There is no getting around that. Fixing one province's seat percentage at a certain level that is above that province's percentage of Canadian population has the unavoidable result of causing the larger and faster growing provinces to be further under-represented. As I say, this is a disappointing position for the official opposition. It is a bad idea that, even if it were possible, sabotages the very principles that New Democrats purport in their bill. They argue theirs is fair, but it is clearly unfair to all of the other provinces.
The NDP plan would lead to far higher seat growth in the House. While we believe that there is an investment in democracy and in fair representation that needs to be made, that plan goes too far. It is unnecessary and it goes in the wrong direction.

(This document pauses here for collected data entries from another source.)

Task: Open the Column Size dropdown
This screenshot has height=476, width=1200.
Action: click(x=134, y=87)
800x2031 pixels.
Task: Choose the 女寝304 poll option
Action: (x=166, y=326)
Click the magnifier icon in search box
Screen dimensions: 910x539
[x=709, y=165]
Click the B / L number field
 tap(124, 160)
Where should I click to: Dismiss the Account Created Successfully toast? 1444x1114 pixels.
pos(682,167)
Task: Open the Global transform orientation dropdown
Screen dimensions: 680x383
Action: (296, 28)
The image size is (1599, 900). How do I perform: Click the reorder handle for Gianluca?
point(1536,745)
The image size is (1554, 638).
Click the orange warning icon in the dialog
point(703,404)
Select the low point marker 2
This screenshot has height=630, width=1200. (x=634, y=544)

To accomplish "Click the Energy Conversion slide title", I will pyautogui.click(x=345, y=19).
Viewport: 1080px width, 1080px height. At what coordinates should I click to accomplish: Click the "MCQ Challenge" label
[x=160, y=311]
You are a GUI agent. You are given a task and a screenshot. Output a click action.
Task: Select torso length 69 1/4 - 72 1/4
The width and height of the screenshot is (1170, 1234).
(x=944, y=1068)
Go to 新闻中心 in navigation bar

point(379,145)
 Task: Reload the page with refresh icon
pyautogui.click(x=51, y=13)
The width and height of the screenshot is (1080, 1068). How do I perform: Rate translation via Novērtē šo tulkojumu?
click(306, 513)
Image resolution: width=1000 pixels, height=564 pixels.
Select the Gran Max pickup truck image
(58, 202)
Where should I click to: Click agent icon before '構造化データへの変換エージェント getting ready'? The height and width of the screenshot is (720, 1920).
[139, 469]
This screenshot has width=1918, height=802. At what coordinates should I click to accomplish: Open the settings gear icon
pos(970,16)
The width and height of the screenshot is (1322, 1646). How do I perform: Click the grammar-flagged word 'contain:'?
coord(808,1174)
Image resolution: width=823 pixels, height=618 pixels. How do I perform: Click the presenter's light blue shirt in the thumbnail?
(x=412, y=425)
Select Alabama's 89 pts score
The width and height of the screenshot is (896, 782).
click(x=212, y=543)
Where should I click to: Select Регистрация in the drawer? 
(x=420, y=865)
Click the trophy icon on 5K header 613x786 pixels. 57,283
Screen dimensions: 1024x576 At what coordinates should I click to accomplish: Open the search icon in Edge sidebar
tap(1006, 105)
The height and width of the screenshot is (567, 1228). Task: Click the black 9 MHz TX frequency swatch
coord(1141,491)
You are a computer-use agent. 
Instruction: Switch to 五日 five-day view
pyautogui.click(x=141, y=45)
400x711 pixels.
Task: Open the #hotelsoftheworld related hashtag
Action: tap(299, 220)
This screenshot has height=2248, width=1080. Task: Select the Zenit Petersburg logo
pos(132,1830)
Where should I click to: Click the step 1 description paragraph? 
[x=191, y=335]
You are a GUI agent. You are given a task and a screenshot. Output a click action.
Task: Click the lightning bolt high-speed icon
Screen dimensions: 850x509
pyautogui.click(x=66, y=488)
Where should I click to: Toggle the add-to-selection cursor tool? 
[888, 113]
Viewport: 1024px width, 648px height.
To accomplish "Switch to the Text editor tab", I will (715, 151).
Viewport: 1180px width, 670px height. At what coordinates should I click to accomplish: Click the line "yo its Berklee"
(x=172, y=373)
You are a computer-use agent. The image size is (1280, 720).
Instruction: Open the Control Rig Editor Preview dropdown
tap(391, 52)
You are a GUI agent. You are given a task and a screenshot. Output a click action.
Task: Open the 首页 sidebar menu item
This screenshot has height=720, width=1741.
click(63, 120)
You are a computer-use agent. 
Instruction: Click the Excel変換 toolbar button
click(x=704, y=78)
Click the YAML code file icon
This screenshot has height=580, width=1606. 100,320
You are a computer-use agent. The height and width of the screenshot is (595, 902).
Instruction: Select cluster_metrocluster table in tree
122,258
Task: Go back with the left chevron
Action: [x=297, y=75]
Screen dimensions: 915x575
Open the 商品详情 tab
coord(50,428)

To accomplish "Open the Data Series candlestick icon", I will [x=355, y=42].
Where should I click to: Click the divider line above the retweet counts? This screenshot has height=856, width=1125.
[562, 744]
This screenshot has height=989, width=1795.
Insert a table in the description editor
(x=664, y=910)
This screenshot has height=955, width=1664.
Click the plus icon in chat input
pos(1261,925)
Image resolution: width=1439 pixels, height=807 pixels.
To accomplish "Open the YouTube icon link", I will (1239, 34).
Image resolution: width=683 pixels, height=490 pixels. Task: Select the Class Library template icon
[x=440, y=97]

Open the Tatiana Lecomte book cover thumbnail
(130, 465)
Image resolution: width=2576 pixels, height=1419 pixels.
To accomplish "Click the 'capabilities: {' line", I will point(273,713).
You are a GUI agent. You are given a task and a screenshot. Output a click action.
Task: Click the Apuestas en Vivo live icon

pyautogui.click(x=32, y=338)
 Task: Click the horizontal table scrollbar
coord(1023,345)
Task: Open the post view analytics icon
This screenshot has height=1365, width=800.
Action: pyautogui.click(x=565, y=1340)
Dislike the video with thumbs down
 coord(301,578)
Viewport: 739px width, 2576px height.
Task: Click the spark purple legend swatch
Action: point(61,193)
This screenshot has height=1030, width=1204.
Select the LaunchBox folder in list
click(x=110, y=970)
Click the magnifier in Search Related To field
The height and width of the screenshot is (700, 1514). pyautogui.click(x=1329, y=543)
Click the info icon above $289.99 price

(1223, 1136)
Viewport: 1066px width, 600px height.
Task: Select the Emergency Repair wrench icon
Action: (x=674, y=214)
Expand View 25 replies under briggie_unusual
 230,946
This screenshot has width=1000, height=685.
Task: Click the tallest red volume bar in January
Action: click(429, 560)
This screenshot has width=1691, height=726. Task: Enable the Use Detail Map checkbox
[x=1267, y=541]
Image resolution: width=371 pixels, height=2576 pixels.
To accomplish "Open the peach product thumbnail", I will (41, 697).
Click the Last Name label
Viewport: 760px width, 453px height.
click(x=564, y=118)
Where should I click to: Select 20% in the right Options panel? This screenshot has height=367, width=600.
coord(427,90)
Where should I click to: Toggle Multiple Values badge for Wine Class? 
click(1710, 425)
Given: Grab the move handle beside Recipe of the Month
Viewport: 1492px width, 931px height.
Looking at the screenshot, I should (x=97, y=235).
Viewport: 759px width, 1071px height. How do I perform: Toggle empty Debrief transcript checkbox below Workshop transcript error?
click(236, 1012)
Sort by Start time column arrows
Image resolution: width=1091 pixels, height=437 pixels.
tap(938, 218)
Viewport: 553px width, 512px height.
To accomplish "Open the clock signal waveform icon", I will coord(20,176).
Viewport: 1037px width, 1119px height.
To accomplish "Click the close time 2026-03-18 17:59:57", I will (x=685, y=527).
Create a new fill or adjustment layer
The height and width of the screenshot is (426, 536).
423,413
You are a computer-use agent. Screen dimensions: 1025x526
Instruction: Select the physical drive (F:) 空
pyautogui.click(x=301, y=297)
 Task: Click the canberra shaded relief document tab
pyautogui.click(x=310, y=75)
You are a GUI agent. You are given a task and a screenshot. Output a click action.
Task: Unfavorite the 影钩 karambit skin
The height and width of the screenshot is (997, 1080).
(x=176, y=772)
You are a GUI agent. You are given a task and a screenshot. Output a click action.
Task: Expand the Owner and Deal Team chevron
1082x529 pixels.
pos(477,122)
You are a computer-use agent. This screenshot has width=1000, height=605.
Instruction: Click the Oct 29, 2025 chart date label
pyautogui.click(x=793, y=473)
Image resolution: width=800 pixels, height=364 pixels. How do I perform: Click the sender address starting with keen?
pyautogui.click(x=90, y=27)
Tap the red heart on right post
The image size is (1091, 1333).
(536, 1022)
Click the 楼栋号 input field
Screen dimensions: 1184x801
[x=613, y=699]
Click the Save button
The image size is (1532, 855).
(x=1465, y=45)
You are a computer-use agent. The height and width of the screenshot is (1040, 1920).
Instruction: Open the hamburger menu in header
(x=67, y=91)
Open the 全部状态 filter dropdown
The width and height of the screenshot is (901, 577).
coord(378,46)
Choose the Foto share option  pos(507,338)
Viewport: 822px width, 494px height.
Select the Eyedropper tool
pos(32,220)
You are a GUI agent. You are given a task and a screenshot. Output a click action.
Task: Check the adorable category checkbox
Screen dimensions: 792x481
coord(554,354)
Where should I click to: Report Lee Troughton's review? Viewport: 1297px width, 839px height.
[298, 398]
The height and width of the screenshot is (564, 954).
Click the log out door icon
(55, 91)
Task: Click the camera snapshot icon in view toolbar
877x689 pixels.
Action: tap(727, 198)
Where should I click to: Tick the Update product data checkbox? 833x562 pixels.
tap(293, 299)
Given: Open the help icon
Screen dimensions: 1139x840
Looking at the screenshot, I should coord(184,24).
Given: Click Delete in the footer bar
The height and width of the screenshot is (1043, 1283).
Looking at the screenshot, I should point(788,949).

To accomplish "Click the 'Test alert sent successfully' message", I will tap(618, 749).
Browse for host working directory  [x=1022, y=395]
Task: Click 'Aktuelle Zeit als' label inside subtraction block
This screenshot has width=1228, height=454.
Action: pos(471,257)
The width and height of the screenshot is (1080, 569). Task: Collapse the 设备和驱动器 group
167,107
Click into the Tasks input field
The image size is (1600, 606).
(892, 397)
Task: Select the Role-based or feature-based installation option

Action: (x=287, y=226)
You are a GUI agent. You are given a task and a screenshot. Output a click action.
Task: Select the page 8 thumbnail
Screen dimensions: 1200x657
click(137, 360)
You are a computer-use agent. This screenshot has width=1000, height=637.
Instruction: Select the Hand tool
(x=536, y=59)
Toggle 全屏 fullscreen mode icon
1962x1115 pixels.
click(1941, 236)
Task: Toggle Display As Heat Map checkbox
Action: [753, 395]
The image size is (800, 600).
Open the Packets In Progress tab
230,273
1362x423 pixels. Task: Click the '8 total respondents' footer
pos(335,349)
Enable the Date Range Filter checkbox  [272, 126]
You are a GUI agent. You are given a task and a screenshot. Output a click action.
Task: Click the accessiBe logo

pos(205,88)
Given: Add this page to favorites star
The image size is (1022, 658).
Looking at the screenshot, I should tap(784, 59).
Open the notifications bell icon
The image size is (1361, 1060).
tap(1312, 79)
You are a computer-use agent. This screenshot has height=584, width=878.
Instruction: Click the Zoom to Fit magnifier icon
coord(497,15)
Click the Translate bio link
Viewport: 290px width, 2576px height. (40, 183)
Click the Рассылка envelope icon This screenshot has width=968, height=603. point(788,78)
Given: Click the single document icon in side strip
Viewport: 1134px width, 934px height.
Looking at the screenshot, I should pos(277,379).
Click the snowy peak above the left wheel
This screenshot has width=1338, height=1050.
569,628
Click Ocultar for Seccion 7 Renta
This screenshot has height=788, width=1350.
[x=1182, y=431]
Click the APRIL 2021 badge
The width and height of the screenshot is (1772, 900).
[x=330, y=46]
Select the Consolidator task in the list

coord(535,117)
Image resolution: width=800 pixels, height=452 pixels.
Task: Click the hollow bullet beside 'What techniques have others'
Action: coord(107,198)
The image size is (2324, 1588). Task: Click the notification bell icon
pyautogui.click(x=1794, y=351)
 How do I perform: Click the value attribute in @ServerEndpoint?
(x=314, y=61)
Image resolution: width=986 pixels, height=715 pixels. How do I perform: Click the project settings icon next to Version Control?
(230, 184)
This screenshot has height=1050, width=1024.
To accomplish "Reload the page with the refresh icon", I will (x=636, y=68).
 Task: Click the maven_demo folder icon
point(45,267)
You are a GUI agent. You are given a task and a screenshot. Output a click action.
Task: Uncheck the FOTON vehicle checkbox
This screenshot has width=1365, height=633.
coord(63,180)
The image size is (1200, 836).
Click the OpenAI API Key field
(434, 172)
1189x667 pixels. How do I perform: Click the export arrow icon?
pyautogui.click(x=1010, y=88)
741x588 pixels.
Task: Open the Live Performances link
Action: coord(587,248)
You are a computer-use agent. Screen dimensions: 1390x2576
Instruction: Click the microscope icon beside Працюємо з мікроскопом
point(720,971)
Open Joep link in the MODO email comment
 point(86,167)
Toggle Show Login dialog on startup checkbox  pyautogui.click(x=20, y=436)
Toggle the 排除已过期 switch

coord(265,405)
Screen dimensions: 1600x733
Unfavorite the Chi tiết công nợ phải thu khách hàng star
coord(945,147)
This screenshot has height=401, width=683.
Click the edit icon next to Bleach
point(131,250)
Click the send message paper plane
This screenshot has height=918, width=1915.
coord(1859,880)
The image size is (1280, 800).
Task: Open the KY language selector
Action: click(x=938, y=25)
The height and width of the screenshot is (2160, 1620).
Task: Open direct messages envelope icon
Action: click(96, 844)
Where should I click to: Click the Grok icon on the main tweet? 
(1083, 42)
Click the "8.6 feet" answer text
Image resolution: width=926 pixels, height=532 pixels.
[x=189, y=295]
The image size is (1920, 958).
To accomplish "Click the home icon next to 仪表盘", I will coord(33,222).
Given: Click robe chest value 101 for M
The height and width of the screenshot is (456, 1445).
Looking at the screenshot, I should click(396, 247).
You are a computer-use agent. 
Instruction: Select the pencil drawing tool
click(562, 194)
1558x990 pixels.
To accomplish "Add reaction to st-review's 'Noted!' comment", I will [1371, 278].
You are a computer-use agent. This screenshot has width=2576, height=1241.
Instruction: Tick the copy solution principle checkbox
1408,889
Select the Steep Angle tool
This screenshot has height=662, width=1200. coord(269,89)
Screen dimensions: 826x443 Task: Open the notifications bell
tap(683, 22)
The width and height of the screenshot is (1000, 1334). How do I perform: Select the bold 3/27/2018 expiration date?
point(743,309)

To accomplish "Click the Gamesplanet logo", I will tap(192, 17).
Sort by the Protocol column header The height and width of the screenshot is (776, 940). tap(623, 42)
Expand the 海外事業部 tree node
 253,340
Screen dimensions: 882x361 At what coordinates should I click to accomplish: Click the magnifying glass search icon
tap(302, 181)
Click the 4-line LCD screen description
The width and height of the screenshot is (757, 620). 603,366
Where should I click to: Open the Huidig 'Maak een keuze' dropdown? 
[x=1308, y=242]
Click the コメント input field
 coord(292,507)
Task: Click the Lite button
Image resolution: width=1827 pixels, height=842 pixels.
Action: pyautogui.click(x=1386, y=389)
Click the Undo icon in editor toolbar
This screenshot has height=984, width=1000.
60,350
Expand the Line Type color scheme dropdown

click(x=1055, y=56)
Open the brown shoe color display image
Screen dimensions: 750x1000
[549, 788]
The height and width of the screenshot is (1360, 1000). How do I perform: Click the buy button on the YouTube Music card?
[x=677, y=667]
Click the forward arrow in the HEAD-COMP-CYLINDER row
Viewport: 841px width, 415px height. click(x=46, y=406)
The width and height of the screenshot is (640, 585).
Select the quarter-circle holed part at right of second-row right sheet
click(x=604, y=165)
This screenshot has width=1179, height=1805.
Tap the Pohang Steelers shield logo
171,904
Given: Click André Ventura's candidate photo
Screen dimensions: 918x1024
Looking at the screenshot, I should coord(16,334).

Our bill, on the other hand, is principled. It has a national application for all provinces and it strikes a fair balance. The faster growing provinces need to be treated much more fairly. Failing to provide a fair level of representation to these rapidly growing provinces and regions is to deny, in particular, new Canadians and visible minorities their rightful voice in this chamber.
My riding is home to approximately 55% visible minorities. Their votes are significantly under-represented in this House. The NDP bill would exacerbate that situation. It is just not fair. With our bill we are moving towards much fairer representation for Canadians and for all growing provinces. As the minister has said, Canadians from all backgrounds in all parts of the country expect and deserve fair representation.
We have allowed the House to move too far away from representation by population and that cannot be allowed to continue. We are getting back to fairness with our bill. I encourage all of my colleagues to support this bill, regardless of what party or province they may come from.
The bill, the fair representation act, is a principled update to the formula allocating seats in the House of Commons. It is fair, it is reasonable and it is principled. It will achieve better representation for the faster growing provinces where better representation is so desperately needed. It delivers on our government's long-standing commitments. I am proud to stand in the House today and say that I fully support this legislation.
Mr. Speaker, I am pleased to rise today in the House to speak to Bill .
I recite the full title of this bill with purpose. The reference to our Constitution Act, in particular, serves as a caution to us all. It advises us, implicitly at least, that in consideration of this bill we must tread, if not cautiously then at least with great sensitivity.
I think it is true to say that this bill does not proceed with sufficient sensitivity to the nature of this country. The principle of representation by population is a reasonable and supportable principle. I would acknowledge that it is responsive to some very obvious practical considerations.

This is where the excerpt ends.